Domain based Sentiment Analysis in Regional Language-Kannada

DOI : 10.17577/IJERTCONV4IS22024

Download Full-Text PDF Cite this Publication

Text Only Version

Domain based Sentiment Analysis in Regional Language-Kannada

Rohini V

(Mtech)

Dept.of CSE, Don Bosco Institute of Technology,VTU, Bengaluru-74.

Merin Thomas

Asst.Prof, Dept .of CSE, Don Bosco Institute of Technology,VTU, Bengaluru-74.

Dr. Latha .C. A Professor, Dept.of CSE, Global Academy of Technology,VTU,

Bengaluru-98.

Abstract Sentiment analysis (SA) is a research field under natural language processing which deals with the study of analyzing opinions or sentiments in the text. Sentiment analysis has gained its momentum by the increase of social networking sites and availability of huge online data. Data mining helps in extracting knowledge from the huge data. Sentiment analysis is incessant in prominent Languages like English .There is very few research work done in regional languages. This Paper focuses on domain based sentiment analysis in Regional language specific movies and also provide a comparison between analysis using direct Kannada dataset and machine translation in English.

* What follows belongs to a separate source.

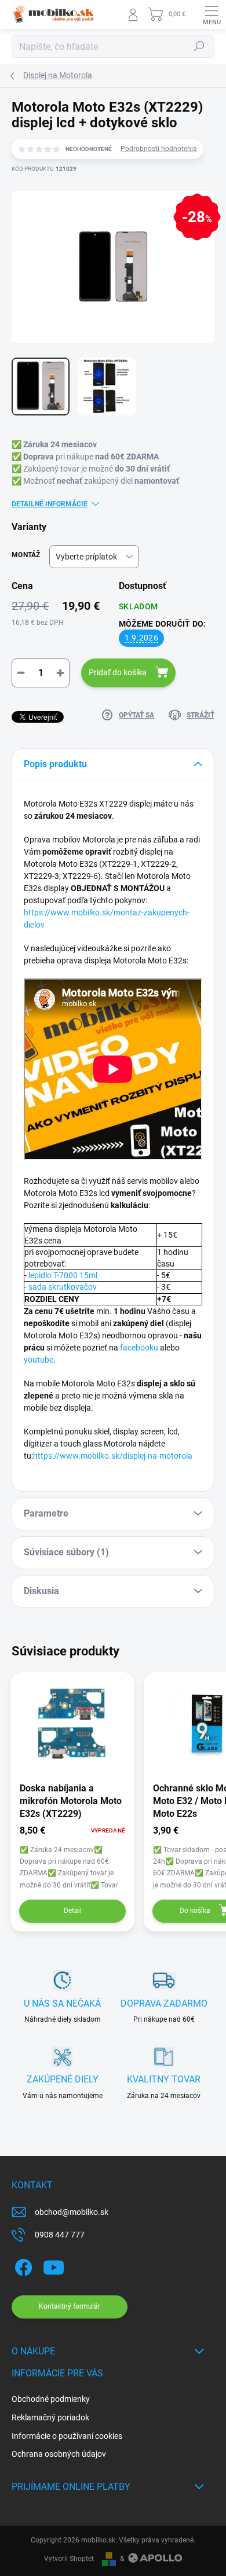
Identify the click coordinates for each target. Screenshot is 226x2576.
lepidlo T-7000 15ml (62, 1275)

Keywordsfeature extraction, opinion mining, term frequency formatting, decision trees.

  1. INTRODUCTION

    In the current system, research works done in sentiment analysis for regional language such as Hindi, Bengali etc are very few compared to English language. These languages were analyzed by comparing lexicon words using part of speech tagging method. This represents emotions as adjectives pattern suffixed word. These semantic words are rated through machine learning approach. Machine learning includes algorithms such as rule based algorithm, maximum entropy etc. India being multi-linguistic nation sentiment analysis in English forms a drawback. For analyzing the documents or websites that are of particular regional language such as Kannada language, it required to have sentiment analysis by using datasets in Kannada. Websites like newskannada, prajavani, wedunia.com, and oneindianews have reviews in Kannada which has a higher preference than the common languages. Sentiment analysis in Kannada with English translation produces similar results with generic set of sentiment words but does not consider the domain of the text which is the feature of an entity called subjective in sentiment analysis. This approach of domain based sentiment analysis is proposed for Kannada language. The work aims in detecting opinion words respective to a particular domain of interest. This research concentrates in domain movie. The result is explored using decision tree classifier technique along with the sentiment scores of the opinion words from lexicon based approach.

  2. SENTIMENT ANALYSIS

    Sentiment analysis is the task of identifying the orientation of opinion words in a text. Sentiment analysis can be of three levels: document level (such as blog), sentence level (such as comments) and word level. This paper deals with document level Sentiment analysis.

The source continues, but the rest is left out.